Share. Connect. Love.

Molly's Journey

A place for communication, a place for love, a place to help.

Latest journal entry

Getting back on my horse (figuratively. Still waiting for literally.).

I had a great appointment with Dr. Lao yesterday.  We have a new care plan that gives me hope and confidence!  Since the steroids are prohibiting me from getting immunotherapy right now, I am going to start the BRAF therapy again.  I did this in December, January and February when I was recovering from the spinal fusion surgery.  We had good results with it, and saw tumors shrinking.  BRAF is an oral pill therapy that I just take at home daily, no needles required, and fewer trips to Ann Arbor!  So I am thrilled to get back on the protocol, especially since that recent chest CT revealed new growth in my lungs (hence the shortness of breath that I experienced).  You might be thinking, why would I have stopped the BRAF protocol in February if it was being effective?  That's what I asked too.  It turns out that the BRAF protocol is only effective while it is being administered, as opposed to immunotherapy which can keep working for awhile after it is in your system even if you are not getting additional infusions.  Additionally, the body will reach a point with BRAF where the body gets saturated and the BRAF is no longer effective (there's a word for this that I am trying to remember but I can't quite think of it at the moment).  There is no way to know how long the BRAF will be effective for each individual.  So BRAF is like a bridge therapy, an effective short-term therapy,  perfect for my situation where I need a little more time to wean off these steroids.  The new care plan has me on BRAF for about three months and then we plan to restart immunotherapy, and we might go back to the two-drug infusion.  Dr. Lao said my case is very unique with all the changes and switches of therapy protocols, and we are in uncharted territory.  It is fascinating and scary all at the same time.  I am just thrilled to start the BRAF and attack these darn tumors!
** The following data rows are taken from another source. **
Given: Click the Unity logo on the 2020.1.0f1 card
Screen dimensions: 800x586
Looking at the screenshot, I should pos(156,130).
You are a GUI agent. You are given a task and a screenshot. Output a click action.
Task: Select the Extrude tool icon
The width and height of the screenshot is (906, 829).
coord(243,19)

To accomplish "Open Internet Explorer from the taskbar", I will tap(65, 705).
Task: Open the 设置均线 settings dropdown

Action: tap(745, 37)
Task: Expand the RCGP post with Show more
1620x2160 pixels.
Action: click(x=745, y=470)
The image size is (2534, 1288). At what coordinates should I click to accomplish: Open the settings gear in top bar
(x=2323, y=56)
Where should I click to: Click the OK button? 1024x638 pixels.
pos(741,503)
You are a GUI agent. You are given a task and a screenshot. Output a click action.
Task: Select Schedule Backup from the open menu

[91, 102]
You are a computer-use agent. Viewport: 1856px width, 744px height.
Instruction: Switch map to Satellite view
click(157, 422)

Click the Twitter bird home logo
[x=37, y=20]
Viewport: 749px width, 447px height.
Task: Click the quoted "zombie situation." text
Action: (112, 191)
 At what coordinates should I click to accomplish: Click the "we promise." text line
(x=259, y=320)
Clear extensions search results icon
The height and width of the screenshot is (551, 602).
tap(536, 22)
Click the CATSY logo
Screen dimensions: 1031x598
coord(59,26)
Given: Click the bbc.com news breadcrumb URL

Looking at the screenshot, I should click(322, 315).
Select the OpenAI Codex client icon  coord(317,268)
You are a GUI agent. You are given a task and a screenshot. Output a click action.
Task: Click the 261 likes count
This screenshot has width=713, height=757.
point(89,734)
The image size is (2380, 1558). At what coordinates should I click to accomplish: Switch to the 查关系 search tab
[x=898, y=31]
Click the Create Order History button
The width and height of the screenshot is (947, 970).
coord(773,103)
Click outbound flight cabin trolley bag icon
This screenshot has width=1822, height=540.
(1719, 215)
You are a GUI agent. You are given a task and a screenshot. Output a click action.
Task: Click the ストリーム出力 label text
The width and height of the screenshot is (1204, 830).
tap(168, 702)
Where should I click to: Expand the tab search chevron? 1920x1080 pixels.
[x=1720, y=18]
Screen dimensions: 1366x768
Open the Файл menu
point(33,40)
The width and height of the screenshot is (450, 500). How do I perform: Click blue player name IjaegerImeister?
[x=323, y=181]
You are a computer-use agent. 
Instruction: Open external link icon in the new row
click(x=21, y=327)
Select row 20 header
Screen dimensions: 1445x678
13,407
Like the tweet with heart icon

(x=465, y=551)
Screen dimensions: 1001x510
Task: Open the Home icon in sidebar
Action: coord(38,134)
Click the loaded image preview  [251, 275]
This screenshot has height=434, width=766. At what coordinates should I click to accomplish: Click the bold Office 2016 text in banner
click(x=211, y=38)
About the pain-  if it is due to the radiation, then Dr. Lao expects that it will resolve in time as the body heals. If, however, the pain is from the melanoma, then there's not much to be done except manage the pain with meds as we are currently doing.  It is possible that if the BRAF shrinks tumors, the pain will decrease as well.  But there is no way to know right now whether we are dealing with radiation pain or melanoma pain.  I just have to wait it out and see.

I want to thank everyone for your kind responses to my previous post.  You have all been so supportive and understanding, I received so many messages and texts and calls and visits to lift me up in response to that post.  I really, really appreciate it because I was in a low spot.  The low spots seems to be coming a little more often so I am getting help with that too.  I don't feel like I am strong or brave or a fighter but I appreciate you all saying that I am.  Really I'm just a regular Joe doing what I have to do to keep moving, keep growing, keep living.  But I certainly couldn't do it without my friends and family!!  Love you!!!

Thank you a million bajillion times for being you!